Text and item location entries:
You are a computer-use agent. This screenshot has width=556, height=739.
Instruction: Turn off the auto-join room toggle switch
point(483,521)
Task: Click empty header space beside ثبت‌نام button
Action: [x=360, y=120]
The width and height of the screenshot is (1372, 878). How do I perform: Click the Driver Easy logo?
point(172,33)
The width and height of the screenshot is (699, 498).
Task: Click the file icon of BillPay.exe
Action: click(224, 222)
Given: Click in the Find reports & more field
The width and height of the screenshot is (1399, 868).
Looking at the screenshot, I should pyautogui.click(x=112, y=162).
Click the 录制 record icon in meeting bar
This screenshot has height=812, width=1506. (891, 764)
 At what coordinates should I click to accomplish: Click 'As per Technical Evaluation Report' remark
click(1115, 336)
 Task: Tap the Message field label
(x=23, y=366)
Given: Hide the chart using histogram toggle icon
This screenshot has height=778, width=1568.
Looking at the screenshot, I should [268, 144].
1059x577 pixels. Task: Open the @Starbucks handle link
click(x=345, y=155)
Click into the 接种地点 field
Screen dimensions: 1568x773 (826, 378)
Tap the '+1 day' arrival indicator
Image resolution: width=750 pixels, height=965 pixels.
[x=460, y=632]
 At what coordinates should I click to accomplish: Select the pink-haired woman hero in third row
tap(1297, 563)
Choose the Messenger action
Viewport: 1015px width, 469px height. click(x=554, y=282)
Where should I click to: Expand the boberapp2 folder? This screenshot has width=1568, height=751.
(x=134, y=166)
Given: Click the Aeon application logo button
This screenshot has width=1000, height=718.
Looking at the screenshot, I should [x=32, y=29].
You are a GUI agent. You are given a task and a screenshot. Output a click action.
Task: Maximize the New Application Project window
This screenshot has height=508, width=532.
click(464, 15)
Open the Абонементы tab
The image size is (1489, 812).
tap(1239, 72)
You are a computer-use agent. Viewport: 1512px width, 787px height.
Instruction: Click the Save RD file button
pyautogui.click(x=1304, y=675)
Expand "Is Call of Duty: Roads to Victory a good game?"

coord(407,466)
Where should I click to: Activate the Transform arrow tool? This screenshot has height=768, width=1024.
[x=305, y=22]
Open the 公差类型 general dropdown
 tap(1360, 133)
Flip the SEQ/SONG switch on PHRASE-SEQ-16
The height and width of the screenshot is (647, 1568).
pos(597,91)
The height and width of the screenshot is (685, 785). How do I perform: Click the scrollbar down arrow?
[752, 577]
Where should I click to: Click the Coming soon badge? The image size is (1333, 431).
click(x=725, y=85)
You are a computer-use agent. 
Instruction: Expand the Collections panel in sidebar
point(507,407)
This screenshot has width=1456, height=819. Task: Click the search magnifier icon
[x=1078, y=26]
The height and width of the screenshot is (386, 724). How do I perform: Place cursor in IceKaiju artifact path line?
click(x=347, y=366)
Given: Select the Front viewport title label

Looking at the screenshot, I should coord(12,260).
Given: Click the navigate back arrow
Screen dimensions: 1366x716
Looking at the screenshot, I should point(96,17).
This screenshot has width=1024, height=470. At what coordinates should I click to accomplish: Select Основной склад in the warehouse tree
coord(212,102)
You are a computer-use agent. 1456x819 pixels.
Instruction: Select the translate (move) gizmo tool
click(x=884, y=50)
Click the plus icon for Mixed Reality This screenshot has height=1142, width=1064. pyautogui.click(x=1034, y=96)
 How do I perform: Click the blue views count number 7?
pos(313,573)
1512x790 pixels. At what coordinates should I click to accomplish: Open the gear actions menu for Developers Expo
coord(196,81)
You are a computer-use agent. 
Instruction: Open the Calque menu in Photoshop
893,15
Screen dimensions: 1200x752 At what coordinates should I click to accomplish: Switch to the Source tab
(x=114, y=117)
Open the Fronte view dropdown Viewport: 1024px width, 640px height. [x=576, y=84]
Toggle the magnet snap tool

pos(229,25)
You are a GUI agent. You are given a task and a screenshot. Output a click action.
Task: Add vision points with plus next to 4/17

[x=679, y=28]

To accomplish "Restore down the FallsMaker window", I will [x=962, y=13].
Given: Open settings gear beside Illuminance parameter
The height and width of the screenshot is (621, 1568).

__GIVEN REQUEST__
Reproduce the listing above in full, switching every instance of "computer-use agent" to "desktop automation agent" and leaving all other text unchanged.

__TASK OUTPUT__
You are a desktop automation agent. This screenshot has width=556, height=739.
Instruction: Turn off the auto-join room toggle switch
point(483,521)
Task: Click empty header space beside ثبت‌نام button
Action: [x=360, y=120]
The width and height of the screenshot is (1372, 878). How do I perform: Click the Driver Easy logo?
point(172,33)
The width and height of the screenshot is (699, 498).
Task: Click the file icon of BillPay.exe
Action: click(224, 222)
Given: Click in the Find reports & more field
The width and height of the screenshot is (1399, 868).
Looking at the screenshot, I should pyautogui.click(x=112, y=162).
Click the 录制 record icon in meeting bar
This screenshot has height=812, width=1506. (891, 764)
 At what coordinates should I click to accomplish: Click 'As per Technical Evaluation Report' remark
click(1115, 336)
 Task: Tap the Message field label
(x=23, y=366)
Given: Hide the chart using histogram toggle icon
This screenshot has height=778, width=1568.
Looking at the screenshot, I should [268, 144].
1059x577 pixels. Task: Open the @Starbucks handle link
click(x=345, y=155)
Click into the 接种地点 field
Screen dimensions: 1568x773 (826, 378)
Tap the '+1 day' arrival indicator
Image resolution: width=750 pixels, height=965 pixels.
[x=460, y=632]
 At what coordinates should I click to accomplish: Select the pink-haired woman hero in third row
tap(1297, 563)
Choose the Messenger action
Viewport: 1015px width, 469px height. click(x=554, y=282)
Where should I click to: Expand the boberapp2 folder? This screenshot has width=1568, height=751.
(x=134, y=166)
Given: Click the Aeon application logo button
This screenshot has width=1000, height=718.
Looking at the screenshot, I should [x=32, y=29].
You are a GUI agent. You are given a task and a screenshot. Output a click action.
Task: Maximize the New Application Project window
This screenshot has height=508, width=532.
click(464, 15)
Open the Абонементы tab
The image size is (1489, 812).
tap(1239, 72)
You are a desktop automation agent. Viewport: 1512px width, 787px height.
Instruction: Click the Save RD file button
pyautogui.click(x=1304, y=675)
Expand "Is Call of Duty: Roads to Victory a good game?"

coord(407,466)
Where should I click to: Activate the Transform arrow tool? This screenshot has height=768, width=1024.
[x=305, y=22]
Open the 公差类型 general dropdown
 tap(1360, 133)
Flip the SEQ/SONG switch on PHRASE-SEQ-16
The height and width of the screenshot is (647, 1568).
pos(597,91)
The height and width of the screenshot is (685, 785). How do I perform: Click the scrollbar down arrow?
[752, 577]
Where should I click to: Click the Coming soon badge? The image size is (1333, 431).
click(x=725, y=85)
You are a desktop automation agent. 
Instruction: Expand the Collections panel in sidebar
point(507,407)
This screenshot has width=1456, height=819. Task: Click the search magnifier icon
[x=1078, y=26]
The height and width of the screenshot is (386, 724). How do I perform: Place cursor in IceKaiju artifact path line?
click(x=347, y=366)
Given: Select the Front viewport title label

Looking at the screenshot, I should coord(12,260).
Given: Click the navigate back arrow
Screen dimensions: 1366x716
Looking at the screenshot, I should point(96,17).
This screenshot has width=1024, height=470. At what coordinates should I click to accomplish: Select Основной склад in the warehouse tree
coord(212,102)
You are a desktop automation agent. 1456x819 pixels.
Instruction: Select the translate (move) gizmo tool
click(x=884, y=50)
Click the plus icon for Mixed Reality This screenshot has height=1142, width=1064. pyautogui.click(x=1034, y=96)
 How do I perform: Click the blue views count number 7?
pos(313,573)
1512x790 pixels. At what coordinates should I click to accomplish: Open the gear actions menu for Developers Expo
coord(196,81)
You are a desktop automation agent. 
Instruction: Open the Calque menu in Photoshop
893,15
Screen dimensions: 1200x752 At what coordinates should I click to accomplish: Switch to the Source tab
(x=114, y=117)
Open the Fronte view dropdown Viewport: 1024px width, 640px height. [x=576, y=84]
Toggle the magnet snap tool

pos(229,25)
You are a GUI agent. You are given a task and a screenshot. Output a click action.
Task: Add vision points with plus next to 4/17

[x=679, y=28]

To accomplish "Restore down the FallsMaker window", I will [x=962, y=13].
Given: Open settings gear beside Illuminance parameter
The height and width of the screenshot is (621, 1568).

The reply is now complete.